Items from a dataset

[Start of Attachment]

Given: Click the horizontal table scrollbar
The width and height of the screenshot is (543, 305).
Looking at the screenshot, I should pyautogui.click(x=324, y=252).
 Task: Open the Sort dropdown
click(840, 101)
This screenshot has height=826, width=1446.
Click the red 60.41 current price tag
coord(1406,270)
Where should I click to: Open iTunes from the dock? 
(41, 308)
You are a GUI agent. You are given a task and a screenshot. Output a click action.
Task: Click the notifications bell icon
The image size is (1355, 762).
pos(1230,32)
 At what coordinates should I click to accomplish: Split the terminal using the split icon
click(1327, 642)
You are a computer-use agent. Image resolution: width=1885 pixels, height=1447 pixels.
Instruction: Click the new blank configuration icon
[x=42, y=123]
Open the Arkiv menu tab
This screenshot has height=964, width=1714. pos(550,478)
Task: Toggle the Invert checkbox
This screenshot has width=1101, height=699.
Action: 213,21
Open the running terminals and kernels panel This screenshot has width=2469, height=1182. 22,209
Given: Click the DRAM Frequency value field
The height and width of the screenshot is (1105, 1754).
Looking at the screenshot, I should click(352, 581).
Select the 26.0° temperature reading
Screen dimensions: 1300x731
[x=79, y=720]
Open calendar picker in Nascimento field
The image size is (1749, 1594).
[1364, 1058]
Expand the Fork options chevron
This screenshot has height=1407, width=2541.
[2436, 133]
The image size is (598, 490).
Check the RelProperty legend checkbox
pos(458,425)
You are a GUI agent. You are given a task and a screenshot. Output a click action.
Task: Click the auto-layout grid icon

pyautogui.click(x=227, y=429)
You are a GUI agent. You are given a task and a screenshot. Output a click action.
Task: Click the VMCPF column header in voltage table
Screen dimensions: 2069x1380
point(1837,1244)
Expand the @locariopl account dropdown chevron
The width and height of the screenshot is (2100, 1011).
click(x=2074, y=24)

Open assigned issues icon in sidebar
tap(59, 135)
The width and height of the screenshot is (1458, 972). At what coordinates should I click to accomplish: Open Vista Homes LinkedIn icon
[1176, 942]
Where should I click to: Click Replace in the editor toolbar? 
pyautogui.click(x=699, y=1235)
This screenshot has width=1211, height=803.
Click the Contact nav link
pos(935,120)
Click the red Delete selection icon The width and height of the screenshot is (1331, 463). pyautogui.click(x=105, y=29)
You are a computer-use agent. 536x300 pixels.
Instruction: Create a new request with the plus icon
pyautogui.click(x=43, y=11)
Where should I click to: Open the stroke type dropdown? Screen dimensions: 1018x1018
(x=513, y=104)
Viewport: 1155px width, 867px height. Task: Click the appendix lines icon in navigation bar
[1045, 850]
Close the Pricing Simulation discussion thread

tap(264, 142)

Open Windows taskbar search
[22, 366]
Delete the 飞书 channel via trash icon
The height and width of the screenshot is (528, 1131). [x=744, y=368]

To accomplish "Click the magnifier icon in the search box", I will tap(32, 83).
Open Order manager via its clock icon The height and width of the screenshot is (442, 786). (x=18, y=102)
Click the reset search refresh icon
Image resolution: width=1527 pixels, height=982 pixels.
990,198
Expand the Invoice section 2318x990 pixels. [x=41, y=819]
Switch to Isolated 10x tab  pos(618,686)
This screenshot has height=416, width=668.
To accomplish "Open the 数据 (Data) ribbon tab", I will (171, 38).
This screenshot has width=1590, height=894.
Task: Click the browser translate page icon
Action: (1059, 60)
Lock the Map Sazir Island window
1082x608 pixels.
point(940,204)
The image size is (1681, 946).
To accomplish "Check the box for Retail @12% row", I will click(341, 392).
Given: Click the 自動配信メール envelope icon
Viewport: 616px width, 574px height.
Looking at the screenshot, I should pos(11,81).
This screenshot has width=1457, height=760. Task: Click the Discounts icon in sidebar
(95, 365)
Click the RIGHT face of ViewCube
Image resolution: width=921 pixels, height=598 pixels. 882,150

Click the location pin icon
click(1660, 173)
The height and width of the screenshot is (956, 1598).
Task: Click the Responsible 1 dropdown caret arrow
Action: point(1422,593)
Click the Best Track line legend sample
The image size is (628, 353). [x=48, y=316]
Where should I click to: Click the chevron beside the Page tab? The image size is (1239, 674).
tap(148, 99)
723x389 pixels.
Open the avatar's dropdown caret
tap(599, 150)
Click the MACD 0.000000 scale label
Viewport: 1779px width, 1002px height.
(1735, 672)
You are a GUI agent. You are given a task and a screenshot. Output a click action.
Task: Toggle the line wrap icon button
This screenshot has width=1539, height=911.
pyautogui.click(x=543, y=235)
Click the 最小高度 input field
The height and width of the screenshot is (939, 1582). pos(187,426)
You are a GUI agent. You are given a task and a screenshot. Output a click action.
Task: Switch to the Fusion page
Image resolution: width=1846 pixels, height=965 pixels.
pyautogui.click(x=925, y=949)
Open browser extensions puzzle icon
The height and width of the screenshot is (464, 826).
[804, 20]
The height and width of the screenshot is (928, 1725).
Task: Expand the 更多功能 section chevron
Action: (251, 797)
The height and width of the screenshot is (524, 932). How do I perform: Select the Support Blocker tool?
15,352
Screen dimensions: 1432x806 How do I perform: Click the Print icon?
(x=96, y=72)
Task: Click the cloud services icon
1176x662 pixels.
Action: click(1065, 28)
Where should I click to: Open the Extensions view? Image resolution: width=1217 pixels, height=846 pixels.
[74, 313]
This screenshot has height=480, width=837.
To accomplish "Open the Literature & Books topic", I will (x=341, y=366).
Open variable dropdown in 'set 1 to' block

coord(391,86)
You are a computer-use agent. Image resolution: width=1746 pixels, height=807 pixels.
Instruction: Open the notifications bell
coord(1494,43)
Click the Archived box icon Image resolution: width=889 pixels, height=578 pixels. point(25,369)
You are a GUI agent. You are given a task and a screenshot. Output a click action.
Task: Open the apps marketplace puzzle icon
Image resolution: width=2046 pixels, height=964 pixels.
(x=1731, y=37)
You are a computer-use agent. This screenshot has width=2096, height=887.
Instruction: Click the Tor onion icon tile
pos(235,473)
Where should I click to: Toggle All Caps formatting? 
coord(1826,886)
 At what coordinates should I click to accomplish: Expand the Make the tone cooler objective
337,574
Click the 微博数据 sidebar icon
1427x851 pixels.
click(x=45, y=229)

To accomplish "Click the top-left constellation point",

[End of Attachment]

Extract exactly and only the lines above from the line containing "The height and width of the screenshot is (1105, 1754)." through the line containing "Expand the Fork options chevron", both end lines included.

The height and width of the screenshot is (1105, 1754).
Looking at the screenshot, I should click(352, 581).
Select the 26.0° temperature reading
Screen dimensions: 1300x731
[x=79, y=720]
Open calendar picker in Nascimento field
The image size is (1749, 1594).
[1364, 1058]
Expand the Fork options chevron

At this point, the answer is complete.